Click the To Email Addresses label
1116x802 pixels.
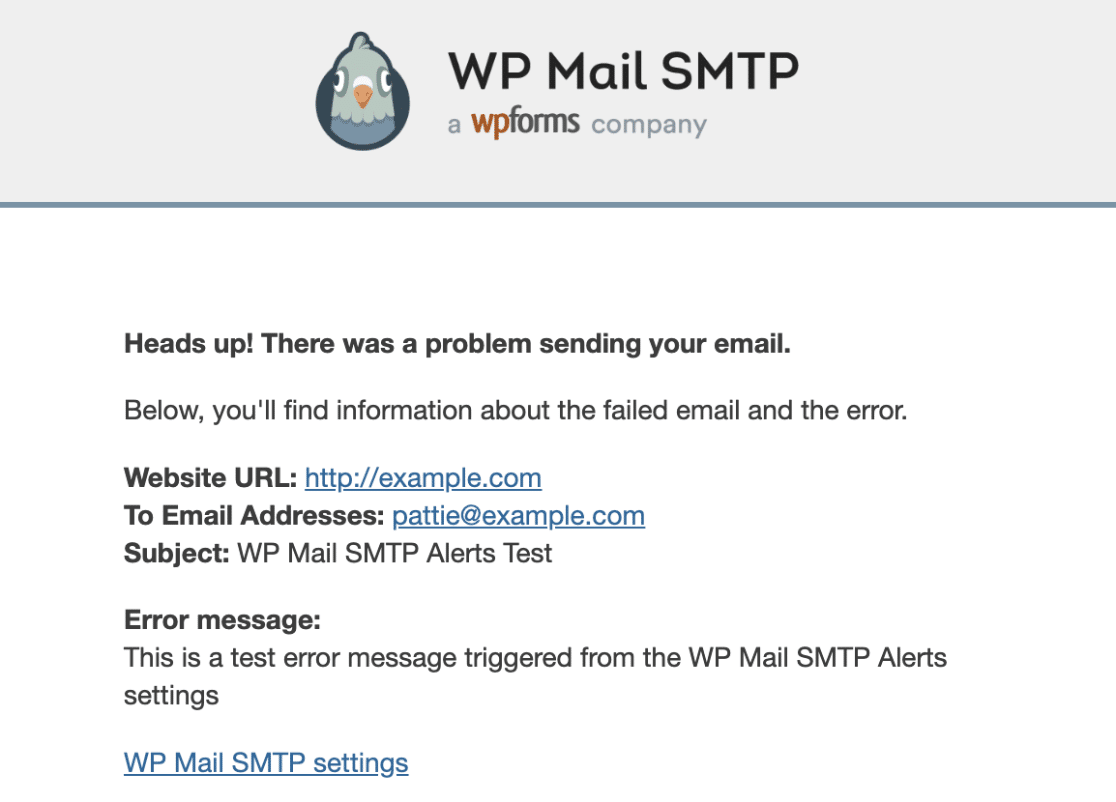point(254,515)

---

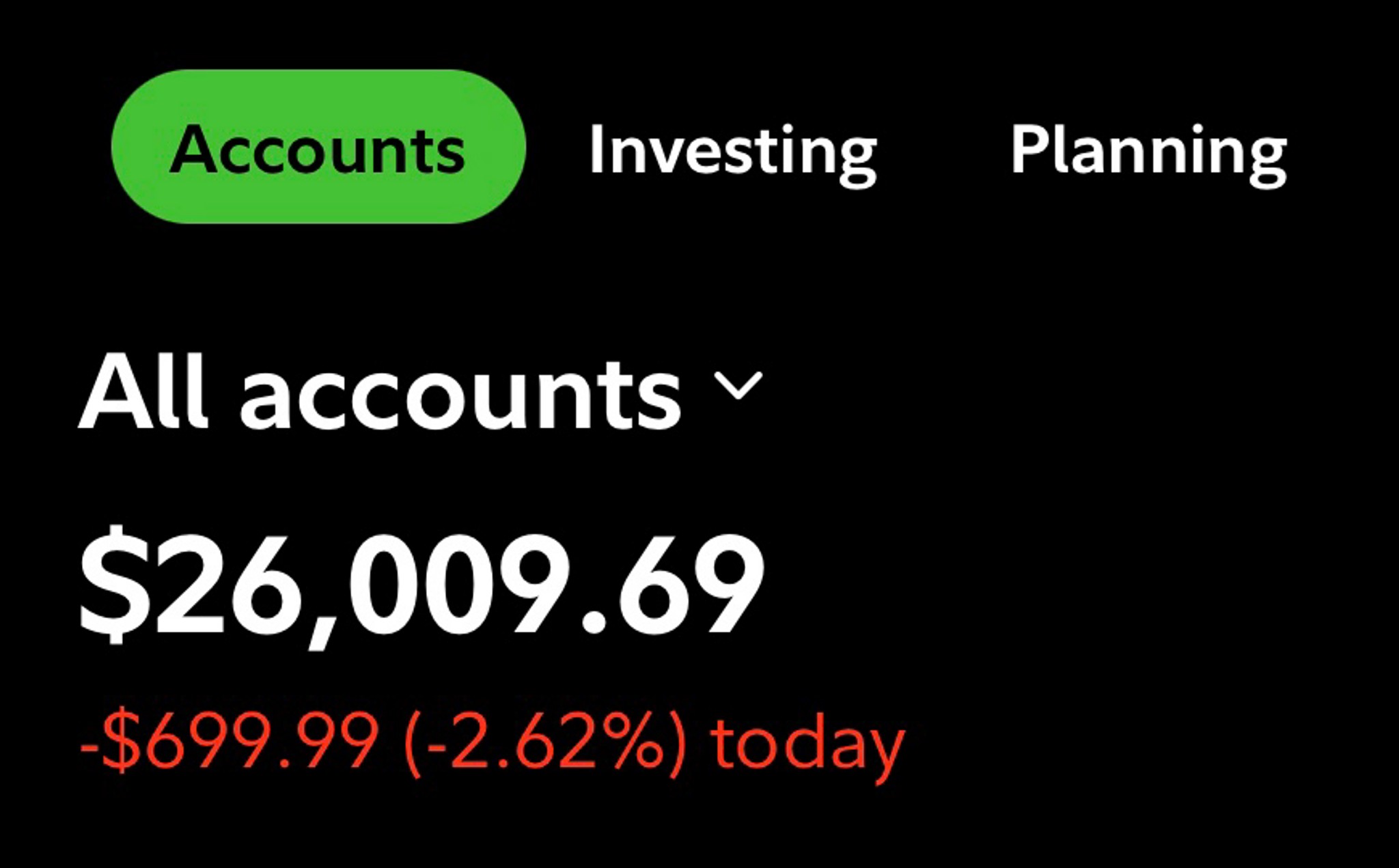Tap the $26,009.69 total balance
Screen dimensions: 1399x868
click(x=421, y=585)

...

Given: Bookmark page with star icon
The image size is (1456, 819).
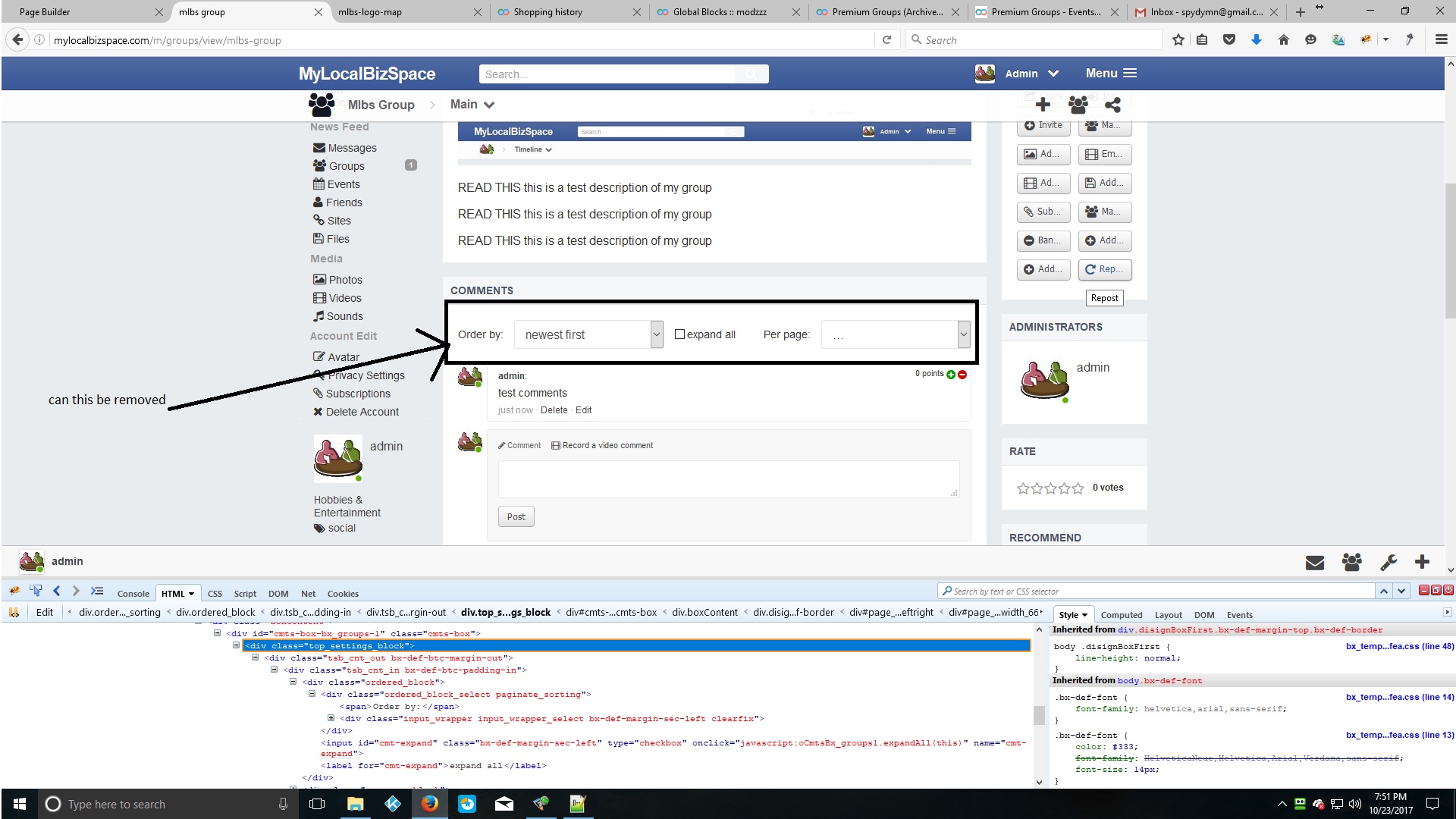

**Required task**
Lay out the lines starting at the one that contains "Click the To Email Addresses label" and ending at the one that contains "point(254,515)" as a Markdown table with the columns Entry and Text, numbering each row and skipping blank lines. Leave the pictures out.

**Problem solution**
| Entry | Text |
|---|---|
| 1 | Click the To Email Addresses label |
| 2 | 1116x802 pixels. |
| 3 | point(254,515) |